Fred Van Noy, vice president and general manager of Carmike Cinemas, which operates the Valley View cinema, said the theater also has added its own security.
The trouble started around 9 p.m. Friday. One witness - Bryan Mitchell, a 17-year-old Glenvar High School student - said he was watching the 7:30 showing of "Higher Learning" when a man stood up and shoved a man in the row behind him. Mitchell said the man who started the altercation had been shining a red dot on the screen that Mitchell and his friends thought was a laser sight for a gun.

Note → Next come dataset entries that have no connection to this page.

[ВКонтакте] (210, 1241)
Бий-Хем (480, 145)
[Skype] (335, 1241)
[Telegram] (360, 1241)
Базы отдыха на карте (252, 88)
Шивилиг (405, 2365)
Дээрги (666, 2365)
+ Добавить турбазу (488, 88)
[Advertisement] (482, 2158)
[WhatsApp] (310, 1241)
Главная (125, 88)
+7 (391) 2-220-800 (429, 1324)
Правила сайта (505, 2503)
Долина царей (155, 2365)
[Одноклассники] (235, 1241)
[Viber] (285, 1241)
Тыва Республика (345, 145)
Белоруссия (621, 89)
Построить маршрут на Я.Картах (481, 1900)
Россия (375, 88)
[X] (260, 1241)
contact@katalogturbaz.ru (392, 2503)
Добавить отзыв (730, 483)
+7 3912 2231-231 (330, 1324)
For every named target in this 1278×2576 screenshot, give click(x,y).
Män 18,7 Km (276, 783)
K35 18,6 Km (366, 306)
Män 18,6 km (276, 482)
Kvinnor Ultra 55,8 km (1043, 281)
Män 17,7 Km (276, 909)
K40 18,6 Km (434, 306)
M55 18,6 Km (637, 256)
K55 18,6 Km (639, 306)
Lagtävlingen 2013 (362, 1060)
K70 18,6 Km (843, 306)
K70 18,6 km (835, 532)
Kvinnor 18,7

Mitchell said he heard someone say, "He's got a gun." That's when people headed for the doors.
"We ran all the way out of the mall and into the parking lot," Mitchell said. They got in their car and "didn't stop until we got to Salem."
There were conflicting reports about whether the man who started the fight actually had a gun.
Van Noy said he was told the man only reached into his pocket. Mitchell said he saw something that looked like a gun, but couldn't be sure. And a theater employee, who did not want her name used, said that when she saw the man again later, he had a pistol tucked in the back of his pants.
Later Friday night, Vernon Riley was beaten by two men outside the mall entrance near the theater, according to a Roanoke police news release. Both assailants fled in a car.
Riley, who ran out of the theater with the others earlier, said one of the men who beat him started the ruckus during the movie.
He said he spent most the night at Roanoke Memorial Hospital waiting for an oral surgeon to stitch cuts in his mouth and reset several of his teeth.
Riley said that if mall security officers had stayed to monitor the theater after the first incident, he might have been spared his injuries.
Thornton, the mall manager, said security inside the theater is the responsibility of Carmike Cinemas. But if managers had asked the security officers to stay around the theater, they probably would have.
Van Noy, the Carmike vice president, said his company is not responsible for what happened to Riley, because it happened outside the theater.
"Our manager, if he felt that a situation was not under control and there was security available, I'm sure he would have taken advantage of it."